From: Sarah Hoffmann <lonvia@denofr.de>
Date: Sun, 15 Oct 2017 16:08:25 +0000 (+0200)
Subject: Merge remote-tracking branch 'upstream/master'
X-Git-Tag: deploy~358
X-Git-Url: https://git.openstreetmap.org./nominatim.git/commitdiff_plain/4e99f8a3408d59f5c6bf8d934fda7bb3726f2da2?hp=-c

Merge remote-tracking branch 'upstream/master'
---

4e99f8a3408d59f5c6bf8d934fda7bb3726f2da2
diff --combined lib/Geocode.php
index 51b79735,be543012..306255b5
--- a/lib/Geocode.php
+++ b/lib/Geocode.php
@@@ -3,6 -3,7 +3,7 @@@
  namespace Nominatim;
  
  require_once(CONST_BasePath.'/lib/PlaceLookup.php');
+ require_once(CONST_BasePath.'/lib/Phrase.php');
  require_once(CONST_BasePath.'/lib/ReverseGeocode.php');
  require_once(CONST_BasePath.'/lib/SearchDescription.php');
  require_once(CONST_BasePath.'/lib/SearchContext.php');
@@@ -26,7 -27,7 +27,7 @@@ class Geocod
  
      protected $aExcludePlaceIDs = array();
      protected $bDeDupe = true;
 -    protected $bReverseInPlan = false;
 +    protected $bReverseInPlan = true;
  
      protected $iLimit = 20;
      protected $iFinalLimit = 10;
@@@ -668,7 -669,7 +669,7 @@@
          return $aSearchResults;
      }
  
-     public function getGroupedSearches($aSearches, $aPhraseTypes, $aPhrases, $aValidTokens, $aWordFrequencyScores, $bStructuredPhrases, $sNormQuery)

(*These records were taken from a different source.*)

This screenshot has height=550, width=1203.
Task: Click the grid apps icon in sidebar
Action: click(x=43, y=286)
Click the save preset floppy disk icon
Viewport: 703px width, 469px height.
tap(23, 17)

+     public function getGroupedSearches($aSearches, $aPhrases, $aValidTokens, $bIsStructured)
      {
          /*
               Calculate all searches using aValidTokens i.e.

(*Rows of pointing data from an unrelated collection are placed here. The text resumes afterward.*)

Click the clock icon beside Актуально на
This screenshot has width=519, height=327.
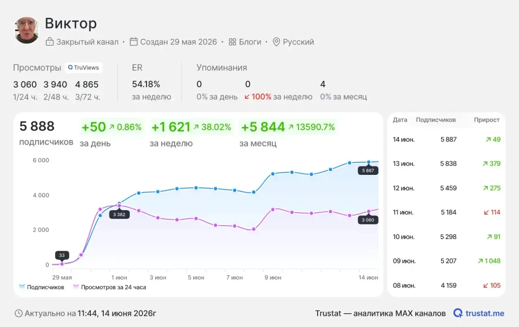(x=19, y=313)
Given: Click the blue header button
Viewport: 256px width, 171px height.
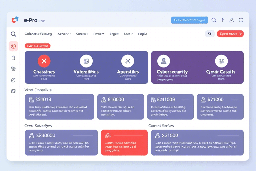Looking at the screenshot, I should (x=189, y=20).
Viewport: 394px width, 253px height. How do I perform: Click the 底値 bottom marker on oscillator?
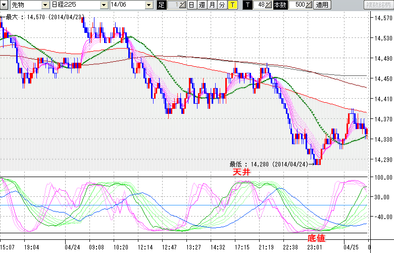point(316,237)
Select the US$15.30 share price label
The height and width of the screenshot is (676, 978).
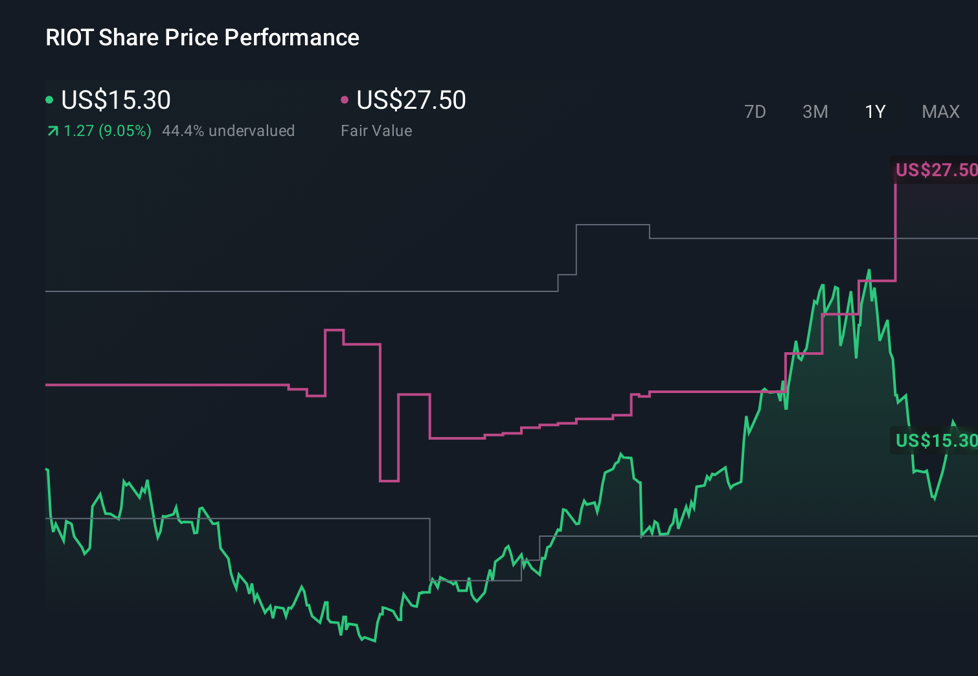(115, 100)
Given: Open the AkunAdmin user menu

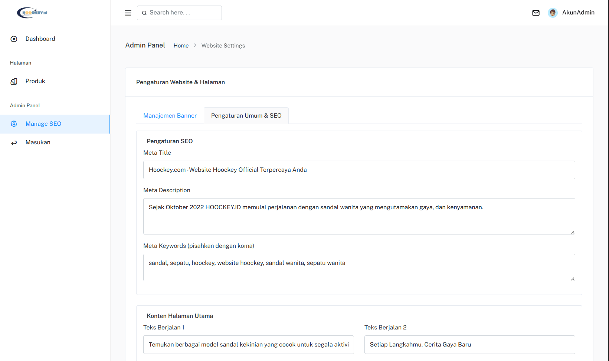Looking at the screenshot, I should click(578, 13).
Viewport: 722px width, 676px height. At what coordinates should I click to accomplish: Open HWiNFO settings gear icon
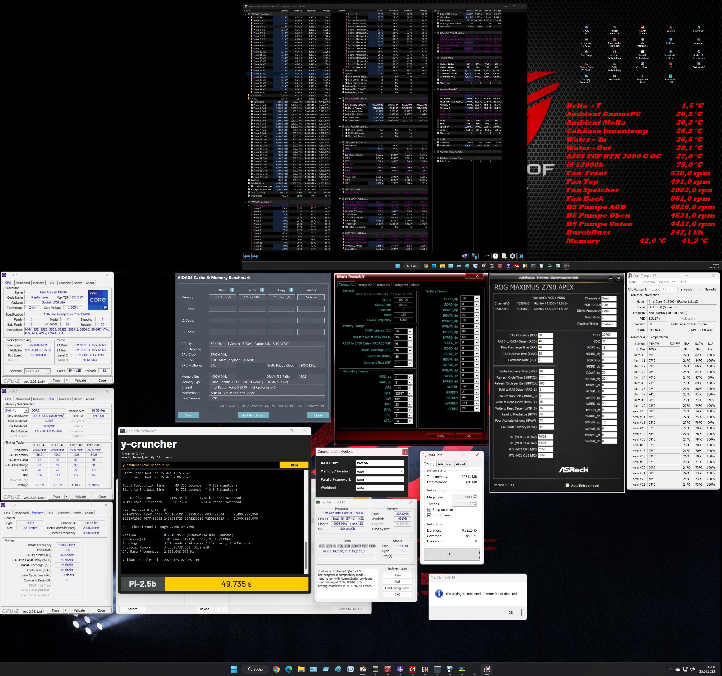pos(512,256)
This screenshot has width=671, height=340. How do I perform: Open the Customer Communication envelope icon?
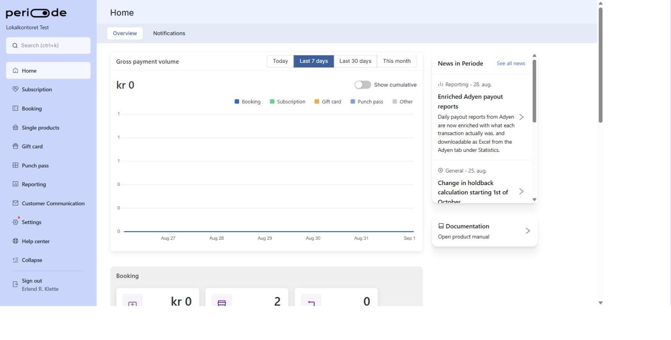(x=16, y=203)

@@@ -683,15 -684,11 +684,11 @@@
           */
          $iGlobalRank = 0;
  
-         foreach ($aPhrases as $iPhrase => $aPhrase) {
+         foreach ($aPhrases as $iPhrase => $oPhrase) {
              $aNewPhraseSearches = array();
-             if ($bStructuredPhrases) {
-                 $sPhraseType = $aPhraseTypes[$iPhrase];
-             } else {
-                 $sPhraseType = '';
-             }
+             $sPhraseType = $bIsStructured ? $oPhrase->getPhraseType() : '';
  
-             foreach ($aPhrase['wordsets'] as $iWordSet => $aWordset) {
+             foreach ($oPhrase->getWordSets() as $iWordSet => $aWordset) {
                  // Too many permutations - too expensive
                  if ($iWordSet > 120) break;
  
@@@ -710,17 -707,8 +707,8 @@@
                          // If the token is valid
                          if (isset($aValidTokens[' '.$sToken])) {
                              foreach ($aValidTokens[' '.$sToken] as $aSearchTerm) {
-                                 // Recheck if the original word shows up in the query.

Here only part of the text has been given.